Once I had the actual physics figured out, I decided to change how physics would actually apply in this sort of interaction - since you would normally simply bounce off of a wall at the same force at which you hit it - to where no matter what speed you hit a bumper, it would propel you off of the surface at a fixed, much higher speed, to further send the car out of control. This was done to a degree that if you left the car in a square space entirely made of bumpers and ran into one of them, the car could bounce around the space like a DVD logo until the player forced it to come to a stop.

While it may seem like the player may want to avoid bumping into things in order to maintain control of the car, this was where it was time to introduce the push and pull of “losing control” of your car in order to make progress. A lot of, if not the majority of fun from action games consists of the player constantly putting themselves at risk in order to achieve a proportionate reward (e.g. exposing yourself to enemy fire to get a good shot at your target, getting extra close to a threat with a melee weapon in order to deal more damage more quickly, etc).

As such, the game’s surrounding mechanics are meant to lean into requiring the player to put themselves at risk (losing control of the car when gaining a bunch of speed) in order to achieve reward, which would be using the car’s speed to knock things over, make your way up steep slopes, kill enemies, and other things that would naturally require a lot of speed and force in order to achieve. This was the main idea behind almost all of the functional assets we created for levels, that we would use repeatedly to create different situations for the player to navigate. Slopes block off various sections of maps until the player figures out how to fling themselves at the correct angle with enough speed, allowing them to progress.

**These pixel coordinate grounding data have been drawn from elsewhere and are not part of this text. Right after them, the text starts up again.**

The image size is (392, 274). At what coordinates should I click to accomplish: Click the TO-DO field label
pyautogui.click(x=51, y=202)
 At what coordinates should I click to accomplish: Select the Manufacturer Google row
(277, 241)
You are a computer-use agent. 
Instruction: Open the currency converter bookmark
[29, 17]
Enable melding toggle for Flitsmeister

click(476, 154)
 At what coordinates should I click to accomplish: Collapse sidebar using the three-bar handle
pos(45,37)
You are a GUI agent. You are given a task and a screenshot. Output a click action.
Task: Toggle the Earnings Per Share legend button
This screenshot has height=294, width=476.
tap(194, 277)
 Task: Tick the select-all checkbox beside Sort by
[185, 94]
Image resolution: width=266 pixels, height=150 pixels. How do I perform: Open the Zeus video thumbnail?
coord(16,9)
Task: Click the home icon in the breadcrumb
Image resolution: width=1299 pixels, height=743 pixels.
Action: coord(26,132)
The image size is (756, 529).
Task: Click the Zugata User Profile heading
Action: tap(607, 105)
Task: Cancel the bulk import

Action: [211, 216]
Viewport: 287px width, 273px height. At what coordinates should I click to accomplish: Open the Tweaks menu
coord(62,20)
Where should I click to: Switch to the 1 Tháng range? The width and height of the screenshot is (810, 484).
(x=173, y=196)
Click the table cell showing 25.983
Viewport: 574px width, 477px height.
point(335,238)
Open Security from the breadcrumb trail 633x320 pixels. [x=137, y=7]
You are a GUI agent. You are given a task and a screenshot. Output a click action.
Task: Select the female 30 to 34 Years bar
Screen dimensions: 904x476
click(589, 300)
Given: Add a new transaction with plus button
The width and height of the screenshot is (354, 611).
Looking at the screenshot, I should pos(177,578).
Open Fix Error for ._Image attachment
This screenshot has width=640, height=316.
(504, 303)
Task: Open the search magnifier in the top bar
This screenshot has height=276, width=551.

This same idea drives the primary way in which the player achieves progress, setting up the right angle/bump in order to careen towards a target with uncontrollable speed.

Mud does the opposite, only blocking players if they hit the puddles with too much speed, forcing greater precision in certain sections. In others, the mud serves as refuge for areas in which the player has a much more difficult time maintaining control of the car.

While I was filing down the details for how the car would move, it was time for my art team to create the world that the bumper car would wreak havoc upon. As bumper cars generally don’t exist anywhere outside of carnivals and theme parks, we decided that the player would be in a run down theme park, and - for the first level - the park theme would be medieval, as this would provide a wry contrast to the idea of an angry employee hitting random objects with a bumper car.

This was an important time to really establish what was happening, and why. What would compel a player to drive around and cause mayhem in a place of such fun, other than for the general sake of breaking things. This was at the same time we were mulling for a while on the name of the game, which I wanted to be whatever we decided to call the park itself. This is when I came up with the mascot of the park, stemming from the medieval theme of the first branch: Bubono the rat. The concept behind the character is that it was the primary animal I associated with medieval times, and especially in the days of the Bubonic Plague. This also allows us to poke fun at the Mickey Mouse character, while sticking to the theme of the park.

The idea of the protagonist being a disgruntled employee who desires to take their revenge on the park where he works was something remaining from the start, but the Bubono character really helped round things out, as we now have what is essentially the villain for the game. In the game’s story Bubono will be both the park’s mascot and the park’s CEO, and the player will be reminded of his existence constantly through posters, adverts, statues, and more.

Now we wanted to create the first area for the player to parade around, and since this branch would have a medieval theme, I asked my team to begin creating architecture that resembled medieval shacks and simple houses, that could be used for park architecture and could be easily molded with the theme, as we could turn them into restaurants, attractions, and more with just a few changes in texture.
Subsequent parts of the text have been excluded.